The "ARCHI Database" has just sent its subscribers and users a revealing email about yet another partnership for UK artefact hunters:
ARCHI SITE LOCATIONS
Many beautiful and historically significant coins and artefacts have been found and reported by archaeologists, field walkers and metal detectorists who have used the ARCHI database for their research. The 155,000+ UK archaeological sites listed in the ARCHI database also contains links to maps and aerial photographs enabling you to [...] pinpoint the exact locations of the sites recorded in the database on the ground [...].The data within ARCHI has been sourced from a wide range of publications ranging from specialist books to the "mainstream" archaeological journals such as Britannia, Council for British Archaeology Reports etc. Additionally, data has been sourced from archaeological surveys published by various Local Historical / Archaeological Societies and Field Groups.So, as can be seen this is a database of known "site locations" which can be targeted by those seeking "beautiful and historically significant coins and artefacts". Anyone still misled into thinking that the aim of "finding" them is for historical research will be surprised to learn "Archaeology UK" (the firm that runs this database):
have also teamed up with Time Line Auctions who have published their latest calendar of forthcoming Antiquities and Coins Auctions which we hope will also be of interest to you.

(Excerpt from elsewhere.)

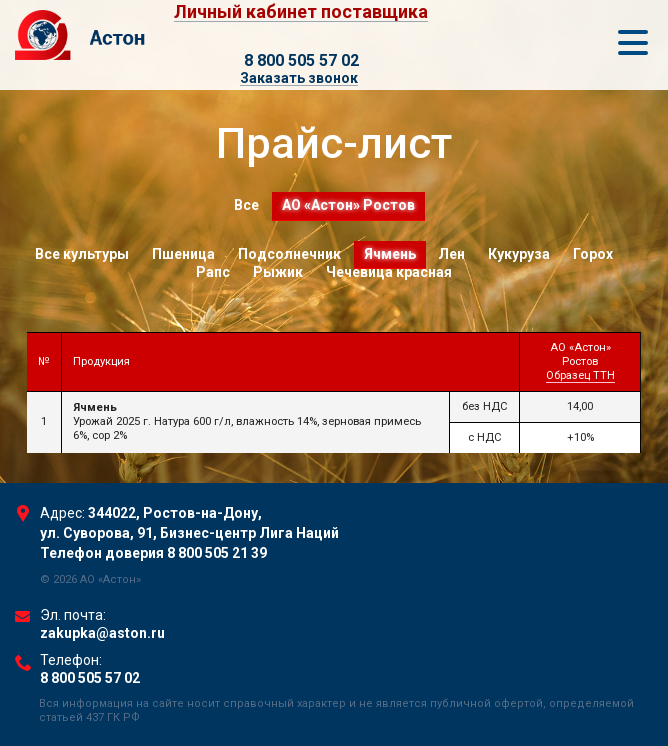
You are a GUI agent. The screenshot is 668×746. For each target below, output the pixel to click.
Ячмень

And what would "be of interest" to a bloke with a metal detector who, thanks to having a database showing where hundreds of thousands of known archaeological sites can be found, can go out and find his own artefacts to collect? Well, the answer comes from Timeline Auctions in the same email:
We are currently inviting entries for our next catalogue sales and eAuctions of Antiquities and Coins. Entries must be received by the date in table below.we are buying... What a partnership, ARCHI trawls as much archaeological literature that it can get its paws on, extracts the data pinpointing likely 'productive' sites of interest to artefact hunters (euphemistically referred to as "amateur archaeologists with metal detectors"), the latter go out and find lots of "beautiful and historically significant coins and artefacts" which they send off to the house in Upmister which flogs them off with a lot of other stuff. Lots and lots of other stuff. I've discussed some of it on this blog.
So what kind of metal detectorist is going to take advantage of such a "partnership"? Is it responsible to target known sites, the location of which is extracted from archaeological reports, while at the same time artefact hunters REFUSE to allow publication of accurate findspot details of what they take from such sites? Is it responsible metal detecting to sell artefacts obtained in that manner alongside some of the other stuff that Timeline sells?
And its all legal and even does not contravene even the official "Code of practice for responsible Artefact Hunting in England and Wales" - but is it right, is it ethical? What do you think?